• _TO BE DONE_
Put these rows into a numbered list, leaving out any blank lines.

# start of RECORD EXTRACTS

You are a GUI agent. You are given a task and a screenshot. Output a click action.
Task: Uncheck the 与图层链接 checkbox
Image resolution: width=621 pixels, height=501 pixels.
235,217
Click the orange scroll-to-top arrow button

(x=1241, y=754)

# end of RECORD EXTRACTS

• _RESPONSE TO THIS TASK_
1. You are a GUI agent. You are given a task and a screenshot. Output a click action.
2. Task: Uncheck the 与图层链接 checkbox
3. Image resolution: width=621 pixels, height=501 pixels.
4. 235,217
5. Click the orange scroll-to-top arrow button
6. (x=1241, y=754)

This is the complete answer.